Based on the principles articulated above, we disagree with Worker’s contention that the WCJ erred in rejecting his request to combine the impairment rating related to his back injury with the impairment rating related to his neck injury. Employer has challenged whether Worker’s neck injury is the natural and direct result of Worker’s workplace injury and has provided expert testimony that it is not. Accordingly, under Edmiston, Worker was required to submit expert medical testimony that the impairment affecting his neck in fact had a causal connection to the workplace injury. Worker has not directed us to any such evidence in the record and Employer asserts that there was none. Worker merely avers on appeal that both his back and neck impairments affected his ability to bend. Thus, the impairments should have been combined. Under the case law outlined above, Worker cannot rest on his own unsubstantiated assertions. We hold that, as a matter of law, Worker failed to provide a sufficient basis upon which the WCJ would have been permitted to combine Worker’s 19% impairment rating with his 23% impairment rating.

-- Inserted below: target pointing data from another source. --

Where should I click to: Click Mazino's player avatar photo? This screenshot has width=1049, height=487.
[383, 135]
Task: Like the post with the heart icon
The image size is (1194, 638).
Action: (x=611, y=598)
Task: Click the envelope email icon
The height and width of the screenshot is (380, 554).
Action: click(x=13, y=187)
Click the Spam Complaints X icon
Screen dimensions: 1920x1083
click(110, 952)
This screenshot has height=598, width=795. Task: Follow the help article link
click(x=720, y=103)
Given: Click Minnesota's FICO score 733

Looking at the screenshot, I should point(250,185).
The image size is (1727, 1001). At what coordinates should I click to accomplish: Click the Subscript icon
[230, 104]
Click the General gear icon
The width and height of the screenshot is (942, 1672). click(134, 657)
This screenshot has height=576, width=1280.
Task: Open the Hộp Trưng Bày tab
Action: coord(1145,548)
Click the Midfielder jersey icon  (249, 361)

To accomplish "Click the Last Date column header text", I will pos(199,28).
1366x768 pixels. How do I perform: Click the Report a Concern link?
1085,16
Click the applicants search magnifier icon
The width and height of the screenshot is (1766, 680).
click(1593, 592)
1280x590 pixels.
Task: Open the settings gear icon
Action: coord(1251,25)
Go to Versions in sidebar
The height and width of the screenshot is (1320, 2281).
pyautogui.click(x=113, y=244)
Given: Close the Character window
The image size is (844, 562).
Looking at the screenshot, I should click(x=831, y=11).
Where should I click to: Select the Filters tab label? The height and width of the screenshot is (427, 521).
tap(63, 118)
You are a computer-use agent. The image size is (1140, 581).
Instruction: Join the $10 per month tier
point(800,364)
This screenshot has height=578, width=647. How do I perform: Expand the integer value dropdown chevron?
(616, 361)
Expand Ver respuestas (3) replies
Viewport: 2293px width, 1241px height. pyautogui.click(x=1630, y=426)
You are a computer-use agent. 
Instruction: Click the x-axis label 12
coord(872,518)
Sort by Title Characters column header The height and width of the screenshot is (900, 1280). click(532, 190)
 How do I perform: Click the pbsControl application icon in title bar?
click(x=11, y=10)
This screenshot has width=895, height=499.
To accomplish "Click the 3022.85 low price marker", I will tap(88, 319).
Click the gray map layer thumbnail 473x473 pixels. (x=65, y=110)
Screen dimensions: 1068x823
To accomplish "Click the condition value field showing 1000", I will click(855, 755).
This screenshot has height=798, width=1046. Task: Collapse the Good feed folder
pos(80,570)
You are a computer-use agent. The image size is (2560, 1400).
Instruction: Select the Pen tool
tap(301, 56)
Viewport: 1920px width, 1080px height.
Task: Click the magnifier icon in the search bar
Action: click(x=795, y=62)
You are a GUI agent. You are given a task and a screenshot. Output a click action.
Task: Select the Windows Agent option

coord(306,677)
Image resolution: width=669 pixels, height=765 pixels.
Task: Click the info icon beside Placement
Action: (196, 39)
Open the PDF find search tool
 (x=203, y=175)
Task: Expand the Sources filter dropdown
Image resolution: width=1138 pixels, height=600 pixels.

Accordingly, the WCJ did not err in finding that Worker was 19% impaired.

CONCLUSION

For the foregoing reasons, we affirm.

IT IS SO ORDERED.

LINDA M. VANZI, Judge

WE CONCUR:

RODERICK T. KENNEDY, Judge

TIMOTHY L. GARCIA, Judge

 


1Worker alleges in a footnote in his brief in chief that the FCE report was inadmissible at trial as the health care provider who carried out the FCE was not an authorized health care provider under the Workers’ Compensation Act. Worker failed to indicate whether this argument was advanced during the WCA proceedings, see Campos Enter., Inc. v. Edwin K. Williams and Co., 1998-NMCA-131, ¶ 12, 125 N.M. 691, 964 P.2d 855 (“This Court reviews the case litigated below, not the case that is fleshed out for the first time on appeal.”) (alterations and internal quotation marks omitted), and how this argument was preserved for appeal. See Robertson v. Rocky Mountain Metals, Inc., 2006-NMCA-101, ¶ 13, 140 N.M. 261, 142 P.3d 29 (observing that we shall not review arguments not preserved during WCA proceedings). These two issues aside, we explicitly held in Lopez v. City of Albuquerque, 118 N.M. 682, 683-84, 884 P.2d 838, 839-40 (Ct. App. 1994) that an authorized health care provider may rely on inadmissible health care records during WCA proceedings and those documents may be admitted into the record to demonstrate that reliance.